Building Sub-SELECTs in QBE
     PRODUCT:  R:BASE                  VERSION:        5.X
     AREA   :  Select                  CATEGORY:       Programming
    A sub-SELECT is used to display rows of data from one table based on 
    conditions placed on data in a second table. A sub-SELECT returns a 
    list of data values to compare to data in the query table. For 
    example, you want to review sales information for customers in the 
    state of California. You don't need to see any customer information, 
    just the sales data,  but the sales data is stored in the Transmaster 
    table and the state is stored in the Customer table. To query the data 
    from the Transmaster table with the qualifying conditions on data in 
    the Customer table, use a sub-SELECT. The Transmaster and Customer 
    tables are linked by the customer identification number, custid. The 
    query selects rows from the Transmaster table where the custid column 
    is compared to the list of custid values selected from the Customer 
     In prior versions of R:BASE, you could only create a sub-SELECT query 
     from the R> prompt. In R:BASE 5.0, the following two new features 
     allow you to create a sub-SELECT query in Query by Example (QBE).
       You can open more than one QBE window at a time
       You can edit a WHERE clause in the Where Builder
     The following steps show you how to create a sub-SELECT query using 
     the Concomp sample database.
     1. Start QBE_Choose Tools:QBE or click the QBE button on the tool 
     2. Add the Transmaster table; this is the query table. Data is 
     displayed from this table. The WHERE clause of this query uses the 
     sub-SELECT to determine the rows of data to display.
     3. Select the transid, transdate, and invoicetotal columns. The query 
     displays these columns.
     4. Open a second QBE window and select the Customer table, the table 
     used in the sub-SELECT clause.
     5. Select the custid column for the Customer table. A sub-SELECT 
     always displays just one column. Generally, the column is a linking 
     column between the two tables.
     6. Using the Where Builder, build the WHERE clause for the 
     sub-SELECT query, WHERE custstate = 'CA'. QBE and the Where Builder 
     automatically use correlation names or aliases to refer to tables. 
     The alias might be the table name, or a shorthand name such as T1. 
     Leave the name that QBE uses.
     7. With the Customer query active, from the Query menu, select Copy 
     Query to Clipboard.
     8. Return to the QBE window containing the query for the Transmaster 
     table and open the Where Builder.
     9. The custid column is used for the sub-SELECT comparison. Select 
     the custid column and add it to the WHERE clause.
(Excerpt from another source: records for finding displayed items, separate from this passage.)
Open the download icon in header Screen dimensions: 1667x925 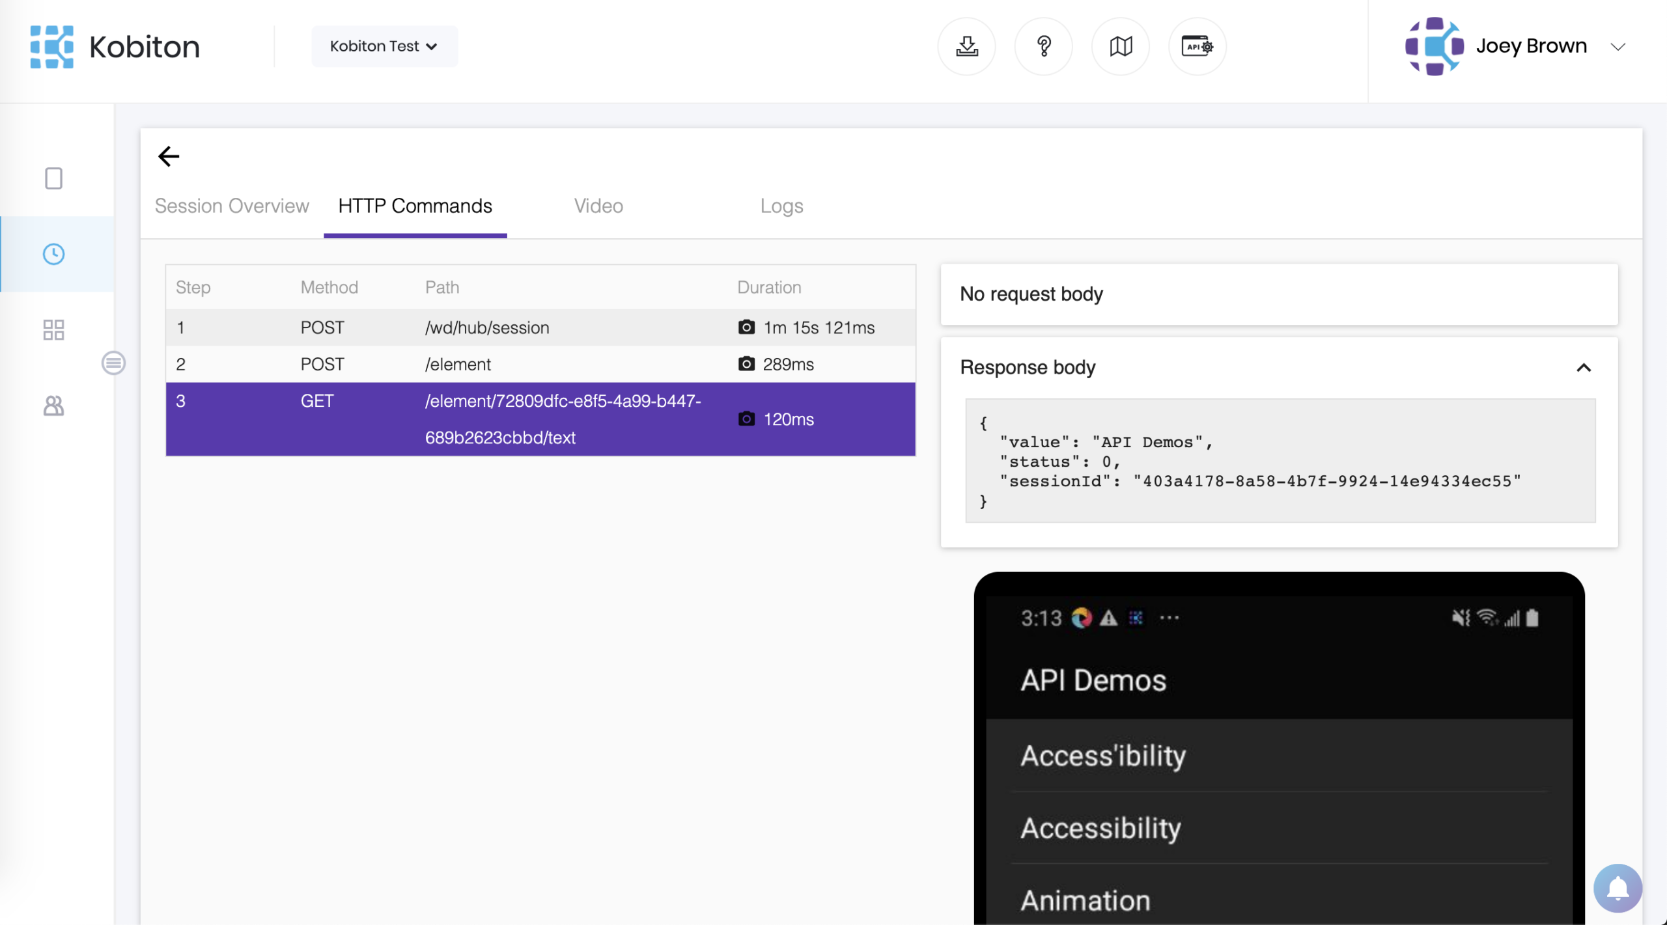click(966, 46)
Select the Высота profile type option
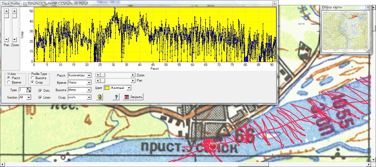The height and width of the screenshot is (167, 376). tap(33, 78)
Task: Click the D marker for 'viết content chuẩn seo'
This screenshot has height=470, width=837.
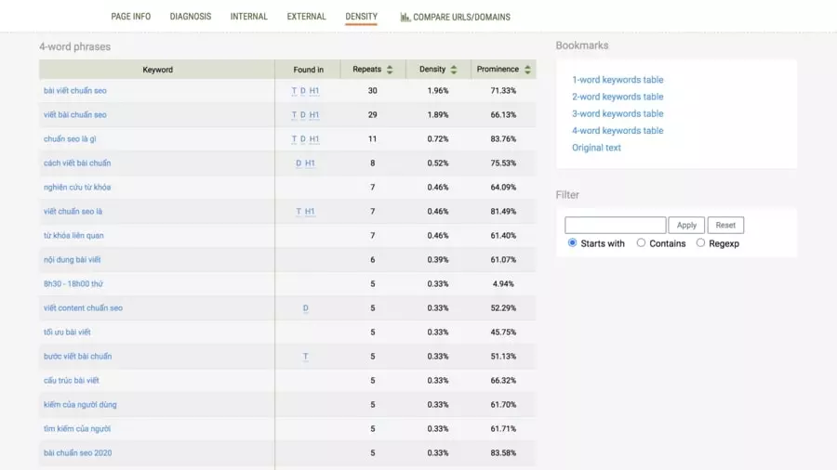Action: click(305, 308)
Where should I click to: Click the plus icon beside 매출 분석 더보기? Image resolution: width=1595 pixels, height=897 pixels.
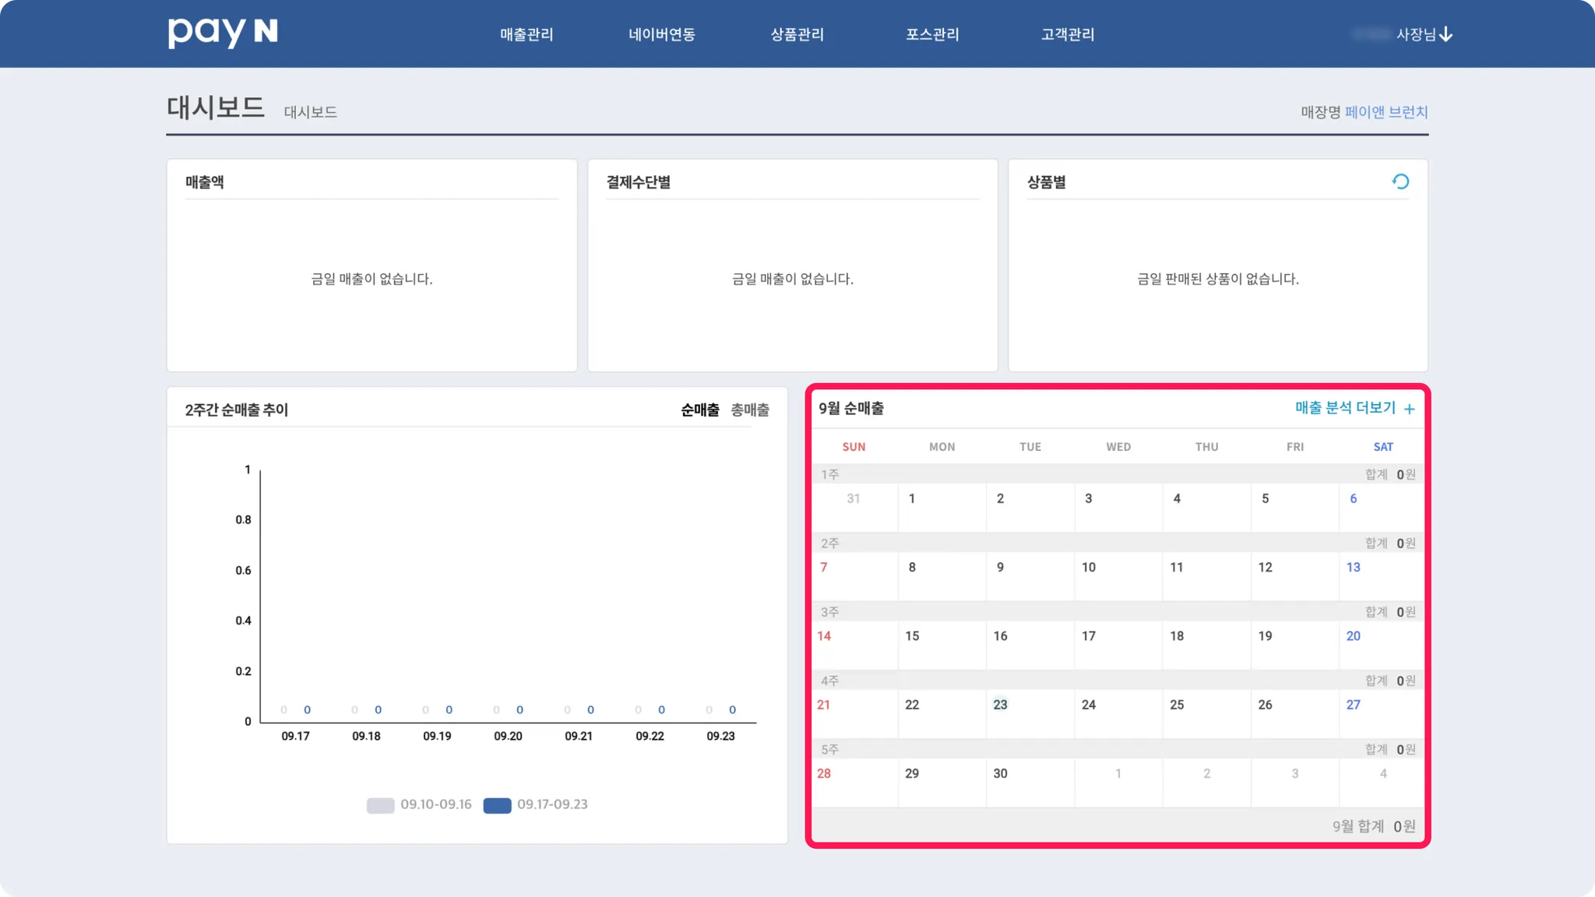(x=1409, y=409)
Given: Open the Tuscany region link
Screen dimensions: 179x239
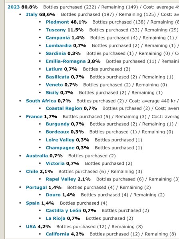Looking at the screenshot, I should [56, 30].
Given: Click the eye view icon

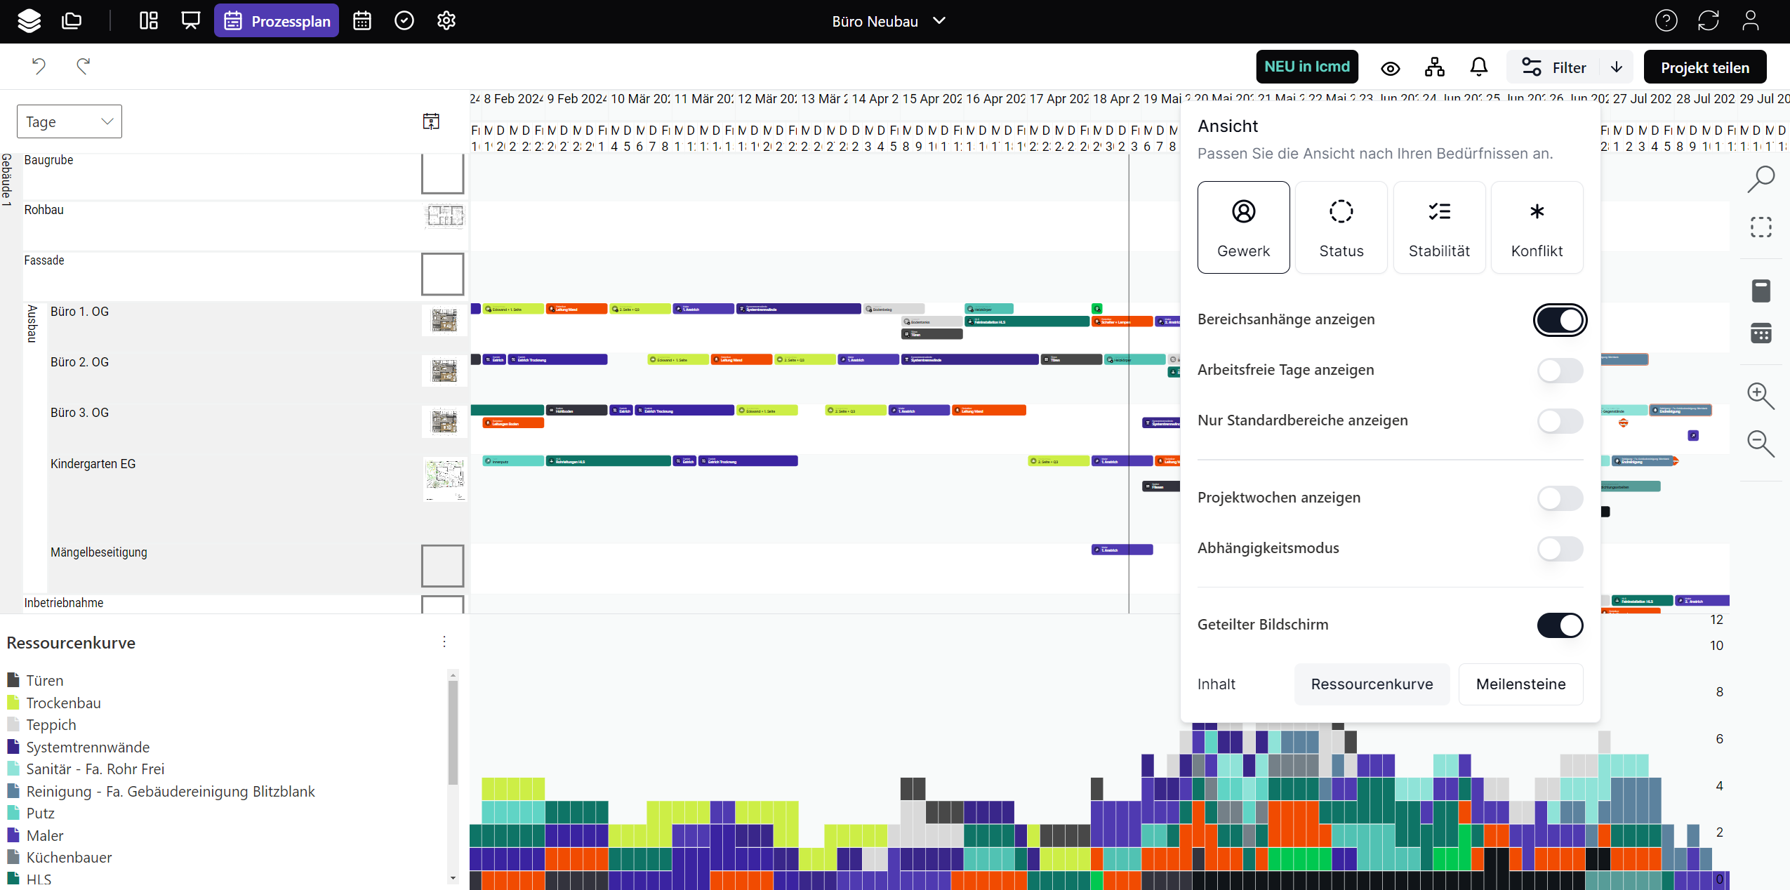Looking at the screenshot, I should pos(1390,68).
Add the operator 
     for a sub-SELECT comparison, IN. Next, enter an open parentheses, 
     10. The Where Builder is modal. While you are building your WHERE 
     clause, you do not have access to the menus or other windows. You 
     can't select Copy Query from Clipboard from the Query menu. Instead, 
     use one of the standard Windows paste hot keys, [Shift][Ins] or 
     [Ctrl]V, to copy the sub-SELECT query from the clipboard. Enter a 
     closing parentheses, ).
     11. Browse the query in the Data Browser. Only those rows meeting the 
     condition specified by the sub-SELECT comparison, sales data for 
     customers from California, are displayed.
     You can toggle between the Data Browser and QBE to further refine 
     your query. The query can be saved as a view, and then retrieved and 
     modified later.
     In addition to sub-SELECT queries, the editable WHERE clause in the 
     Where Builder allows you to create other queries using complex SELECT 
     command options, such as GROUP BY and HAVING. To enter a GROUP BY 
     clause, you must first enter an actual WHERE clause, such as colname 
     IS NOT NULL. Then add the GROUP BY clause to the end of the WHERE 
     clause. The Expression Builder, available when selecting columns, 
     allows you to edit expressions, further expanding the type of queries 
     you can build. You can build these complex queries in QBE, save them 
     as views, and retrieve the data into the Data Browser, but might not 
     be able to modify the complex query in QBE.